Djémila, Algeria: A Spectacular Roman City That’s Said to Rival all Others
In 1839, Ferdinand Philippe, son of King Louis-Philippe of France, commanded a military expedition with the intention of conquering eastern Algeria. Near the border of Mauretania, he came across the ruins of the ancient town originally known as Cuicul. He planned to take the triumphal arch back to Paris, but died shortly after and for years the site was forgotten. In 1909, during the construction of a modern road, the ruin was rediscovered. Archaeological work continued until 1957 and led to the reconstruction of many ancient monuments.
A Roman outpost that thrived
Cuicul was founded in AD 96 by Emperor Nerva on the site of an existing village. The Romans had a firm control over coastal towns and needed control of the mountain region which formed a barrier against the desert sands, but did not stop raiding nomadic tribes. To protect these Roman territories the emperor distributed land to veterans to farm and build a series of fortifications at the edge of the desert. Soon families from other towns and provinces moved in.
Roman ruins at Djemila ( tynrud / Fotolia)
Cuicul was a typical Roman town with straight streets and occupied a defensive position on a spectacular rocky outcrop at an altitude of 3000 feet (900m) despite the mountainous terrain. Two ravines limited the length of the east to west streets, but Cardo Maximus ran north to south and was as grand as any other colonnaded street which were the pride of Roman towns.
Cardo Maximus ( CC BY-SA 3.0 )
Entering Cuicul from the north on Cardo Maximus, v isitors may notice signs indicating a brothel. Phalli above the doorways of ordinary Roman homes, however, were a very common symbol used to deflect bad luck and bestow blessings upon the inhabitants.
Ancient travelers could rest and wash at the baths between the Old Forum and Cardo Maximus. Archaeologists were able to identify and partially reconstruct some of the halls, columns and capitals as well as the heating structures.

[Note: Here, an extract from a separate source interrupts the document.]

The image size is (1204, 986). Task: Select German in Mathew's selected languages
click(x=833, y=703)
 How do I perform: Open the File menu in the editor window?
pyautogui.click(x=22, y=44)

The Forum, in the town center, had a large temple dedicated to three gods while the smaller temple of Venus Genetrix is one of the finest sights of the Old Town. An inscription nearby celebrates the construction of public granaries, an indication that Cuicul thrived by trading grain.
The Temple of Venus Genetrix ( CC BY-SA 3.0 )
The new expansion included every luxury
Towards the middle of the second century, Cuicul was bursting at the seams. A new neighborhood was developed south of the Old Forum during the last years of the reign of Emperor Septimius Severus and the first years of his son Caracalla. The many inscriptions which celebrated the initial constructions had to be changed after Caracalla killed his brother and co-emperor Geta in December AD 211.
French archaeologists identified many buildings that marked the expansion. They included private buildings and homes decorated with mosaics, an arch erected by Emperor Caracalla, the temple to the family of Emperor Septimius Severus, a new forum, a theatre, and baths.
The mosaics found at Cuicul are similar to others in Roman Africa in that they depicted mythological events, hunting scenes and geometrical motifs. Many of these are now on display in the museum.
A stunning mosaic found at Cuicul, Djemila ( tynrud / Fotolia)
A large square separated the old town from the new development. It was crossed by Cardo Maximus and the new extension was marked by an arch celebrating Emperor Caracalla , his mother Julia Domna and his deceased father Septimius Severus in AD 216. The arch retains the bases of the three statues which stood on top. The inscription confirms the importance of Julia Domna, who perhaps held power as it places her second, after Emperor Caracalla, but before her deceased husband, Septimius Severus.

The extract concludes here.